Does that mean the King James translation is a bad one? No. But there were things that were not known in 1611 that are known today. Still, if you compare the Textus Receptus with some of the earlier Greek texts, like the Alexandrian and western texts, they’re almost identical. There’s only 2% of the text that is debated by scholars, and of the variants that they debate, none of these variants affect any essential Christian doctrine.
But probably what is more important to talk about is that the 1611 King James Version uses words that were used in 1611, not the English that we use today. But some still argue for the worth of those particular English words.

[excerpt]

Farstad: We did use the Textus Receptus but there are 30 Textus Recepti, or however you say it.
Ankerberg: Say that again. How many of them, Art?
Farstad: The Textus Receptus is the printed text from the Reformation period. It’s not a manuscript. You can’t just point to one and say, “This is the Textus Receptus.” We used the same thing because we were updating the King James. But we have footnotes showing the other type of readings. But the main differences are the changes in English. For example, words change their meaning and people who don’t know the history of the English language, which is most people, will not know that “prevent” means “precede” and that “charity” means “love.” And there are words in the old King James, quite frankly, that are vulgar today. P-i-s-s, for example, is not used in better circles, and yet there it is several times in the old King James, through no fault to them. That was just from the French pisser and it was quite nice or acceptable, but no longer.

• [Requests]:
a – List every Greek text or text type that the discussion of the King James Version names.
b – Continue the discussion of the King James Version from the end of Farstad's last remark.
The data that come after this passage are not needed for any task.

• [Data block]:

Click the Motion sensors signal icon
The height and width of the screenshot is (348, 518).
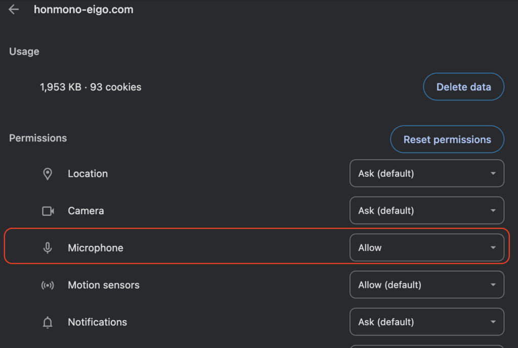[48, 285]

• [Answers provided]:
a –
Textus Receptus
Alexandrian text
western text

b –
Ankerberg: Now, here’s another important question. Has the English language changed from the time of 1611 to the present? To be accurate, do we need a fresh translation into English? Well, to answer this question, I want you to hear Dr. Norman Geisler, who is the author of A General Introduction to the Bible, a standard text used in seminaries and Bible colleges. He asks you whether or not you know the meaning of these English words that are a part of the 1611 King James Bible.

Geisler: I would say that most translations of the Bible are good. And by “good” I mean all the essential doctrines, all the fundamental doctrines, all major and minor doctrines come through correctly in the translation. And it doesn’t matter whether it’s the King James—which I’ll say more about in a moment, which is archaic and the language is outdated—right on up to the NIV, the New International Version. None of them deny the deity of Christ; none of them deny the substitutionary atonement or the bodily resurrection, or any of the fundamentals of the faith. So, they’re all good in that sense.
Now, some of them are better than others. For example, I personally believe that the King James is archaic, it’s out of date. The words don’t even have those meanings anymore. For example, anyone who thinks the King James was let down on a string from heaven—it was good enough for Paul and it’s good enough for them—I’d like to give a quiz to. What does “He that letteth will now let” mean (2 Thess. 2:7)? It means “hinder.” See, the word “let,” which means “permit” today, meant just the opposite in 1611. So if you’re reading the original King James, you’re getting the wrong meaning because you’re getting a meaning that is just the reverse of what it meant in 1611.
Or try this one: “The superfluity of naughtiness” in James 1:21. What does that mean? You don’t have the foggiest idea. It means, “The overflowing of wickedness.”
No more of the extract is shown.